Huffman: Well, it’s a frustrating day today in Washington.
Yeah, what’s the latest?
We were supposed to be voting on a bipartisan government funding deal that was worked out this week, and the goalposts have moved thanks to Elon Musk and Donald Trump.
Yeah, I was reading about Elon Musk tweeting a lot of misinformation about the deal yesterday. Is it your understanding that [those tweets] are what scuttled the deal?
Yeah. I mean, it was a combination of Musk and Trump, and you have all these feckless House Republicans who definitely value the demands of these two billionaires more than their oath of office.
If a deal is not struck by this weekend, can you talk about what effects that might have on on your constituents here on the North Coast?
Well, it’s serious, and unfortunately, I’ve lived through it twice before, so I have a pretty good idea. You’re going to be impacted in a whole bunch of different government services. Active duty military will cease to be paid. Veterans will have their benefits delayed, their claims with the VA [U.S. Department of Veterans Affairs] and other things are going to grind to a halt.
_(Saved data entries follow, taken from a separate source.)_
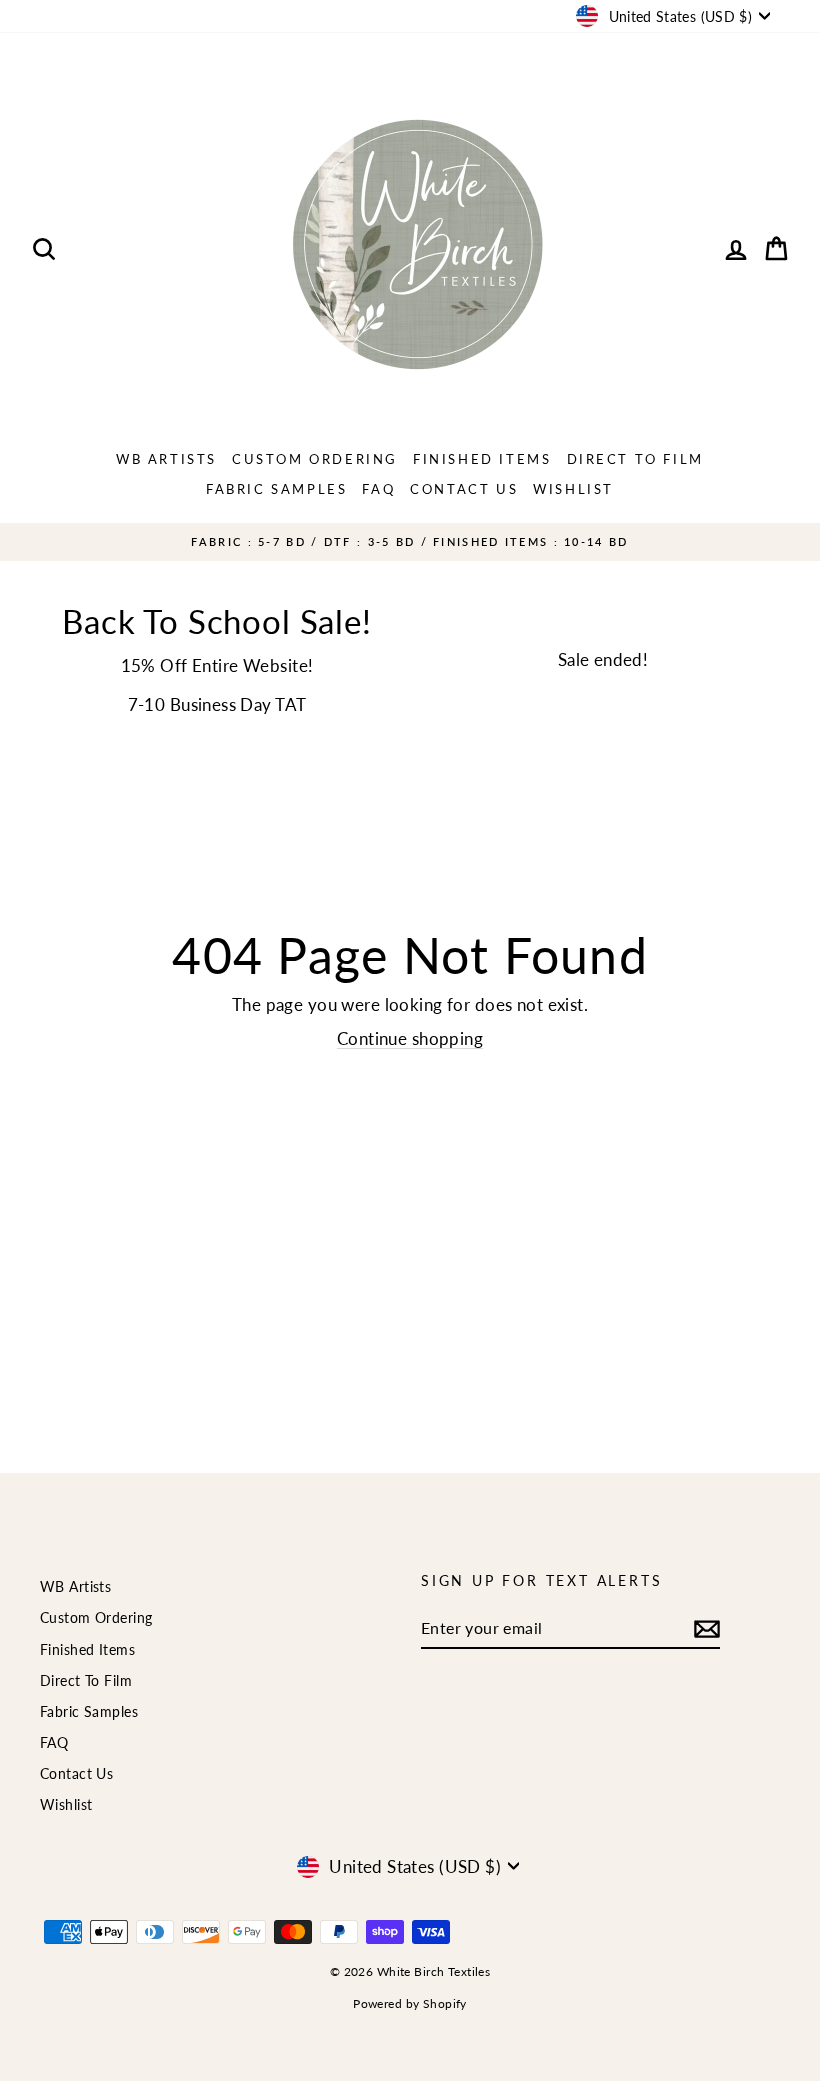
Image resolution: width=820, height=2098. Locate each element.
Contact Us (464, 489)
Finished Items (482, 459)
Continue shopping (410, 1038)
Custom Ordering (315, 459)
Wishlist (573, 489)
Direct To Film (635, 459)
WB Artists (166, 459)
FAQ (378, 489)
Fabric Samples (276, 489)
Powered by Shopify (410, 2003)
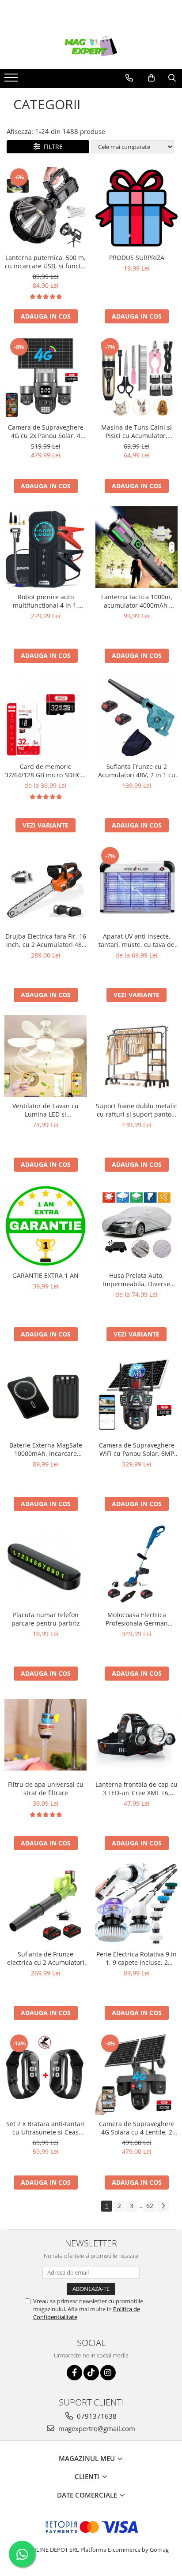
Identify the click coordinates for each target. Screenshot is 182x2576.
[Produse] (12, 80)
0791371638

Federal agencies are finalizing plans right now to begin shutting things down, and so some of our public lands may cease to be accessible to the public; trash will pile up in parks; and basic sanitation and maintenance and things like that will cease to happen.
Do you have any indication of how there might be a path forward to reach a solution, or is it your prediction that this is going to indeed be a shutdown?
The obvious path forward is to put the deal that we reached, the bipartisan deal, up to a vote. It would pass, and this would quickly be over. So I’m hoping that after flirting with this terrible idea of a government shutdown, the grownups in the Republican caucus will realize this and bring that vote up.
You say it would pass, but Speaker Mike Johnson is in a position where the majority of his party has indicated that they are going to follow along with Trump’s wishes. You believe it would indeed pass if it was put to a vote today?
Yeah, it would, because Democrats would honor the deal. … We hold a majority in the Senate, and we hold enough votes in the House that, together with a few dozen Republicans, we could do it.
Do you have any hope that Speaker Johnson will call for a vote?
You know, it depends on whether he values his obligation to govern more than his political desire to hold the speaker’s gavel. That’s what this is all about. He’s in a pretty delicate position right now, because doing the right thing and funding the government may cost him his speakership.
Do you have any sense of whether he’s prepared to take such a stand?
It would be a rare profile in courage but, you know, hope springs eternal.
Is there anything else you’d like our readers and your constituents to know about the situation?
Just that I’m going to try to provide real-time updates on how the how any potential government shutdown could affect them, and my offices will stay open to help constituents with problems caused by a government shutdown. We’ve done this before. We work all the way through, and hopefully we’ll get the lights back on if this happens as quickly as possible.